Appeal kicks off for teenage cancer unit
PUBLISHED: 12:46 24 January 2008 | UPDATED: 18:00 31 May 2010
A TARGET of £1 from every person in Saffron Walden is the aim of a new appeal to raise money for a teenage cancer treatment unit. Saffron Walden town clerk Malcolm White and his wife Kate - who lost their son to cancer three years ago - believe that if ev
A TARGET of £1 from every person in Saffron Walden is the aim of a new appeal to raise money for a teenage cancer treatment unit.
Saffron Walden town clerk Malcolm White and his wife Kate - who lost their son to cancer three years ago - believe that if everyone in the town gives this small amount it will make a huge difference.
With a population of 15,000 people, they hope to raise £15,000 to donate to the new Teenage Cancer Trust (TCT) unit at Addenbrooke's Hospital in Cambridge.
"It would make an amazing difference to young people who are suffering from the disease and really boost their morale," said Mr White.
The Whites' youngest son Tom was diagnosed with sarcoma (cancer of the connective tissue) when he was 22 and died when he was 23.
Mr White, who has been the town clerk for 32 years, said: "When my son was having chemotherapy he was in a ward with six other people who were all aged over 70 and this was very hard on his morale.

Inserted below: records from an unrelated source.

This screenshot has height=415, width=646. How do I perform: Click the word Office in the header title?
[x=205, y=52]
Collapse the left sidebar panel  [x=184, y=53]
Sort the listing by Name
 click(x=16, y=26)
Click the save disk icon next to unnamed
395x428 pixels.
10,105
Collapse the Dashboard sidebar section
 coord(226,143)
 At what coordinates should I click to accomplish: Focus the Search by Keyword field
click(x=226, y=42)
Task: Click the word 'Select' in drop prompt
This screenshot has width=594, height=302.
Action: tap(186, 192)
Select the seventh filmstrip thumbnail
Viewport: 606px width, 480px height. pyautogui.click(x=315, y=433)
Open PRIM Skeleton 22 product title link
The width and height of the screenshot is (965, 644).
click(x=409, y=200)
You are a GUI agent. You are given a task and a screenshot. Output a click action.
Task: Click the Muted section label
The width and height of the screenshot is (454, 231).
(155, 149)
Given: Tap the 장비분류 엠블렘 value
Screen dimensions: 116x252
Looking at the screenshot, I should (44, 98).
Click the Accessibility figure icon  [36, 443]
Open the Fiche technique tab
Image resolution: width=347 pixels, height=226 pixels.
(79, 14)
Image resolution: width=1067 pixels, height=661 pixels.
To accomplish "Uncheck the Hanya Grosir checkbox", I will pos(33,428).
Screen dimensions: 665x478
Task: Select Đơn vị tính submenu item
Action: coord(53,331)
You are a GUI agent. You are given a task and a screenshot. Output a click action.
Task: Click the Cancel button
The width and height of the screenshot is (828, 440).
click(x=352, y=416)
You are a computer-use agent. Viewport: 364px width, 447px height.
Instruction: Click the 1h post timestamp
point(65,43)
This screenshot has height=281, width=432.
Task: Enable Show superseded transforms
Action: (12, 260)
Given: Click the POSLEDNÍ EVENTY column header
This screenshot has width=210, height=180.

"He received very good treatment at Addenbrooke's, but a specialist TCT unit will really benefit
the treatment of young patients in the future."
A public meeting was due to be held in the Town Hall last night (Wednesday), after the Reporter went to print, where a committee was to be formed to organise the fund-raising efforts.
Although £15,000 is the target Mr White said they will try to raise as much money as possible.
Mr and Mrs White, of Victoria Gardens, Saffron Walden, hope the new facilities will help other young people in a similar situation to their son Tom, who was a student at Newport Free Grammar School and Southampton University.
Each day in the UK, six teenagers will find out they have cancer and be treated in inappropriate facilities alongside children or older people.
The £1.5 million, 10-bed TCT unit at Addenbrooke's will treat cancer patients from East Anglia and the surrounding area.
Other TCT units in the UK are boosting survival rates and it is hoped, through this new facility, that teenagers from East Anglia will be given the same chances of survival as others across the country.
Full details of how the money will be raised were due to be discussed at the meeting, but Mr White said any donations can be given to him at the town council office, 11 Emson Close, Saffron Walden.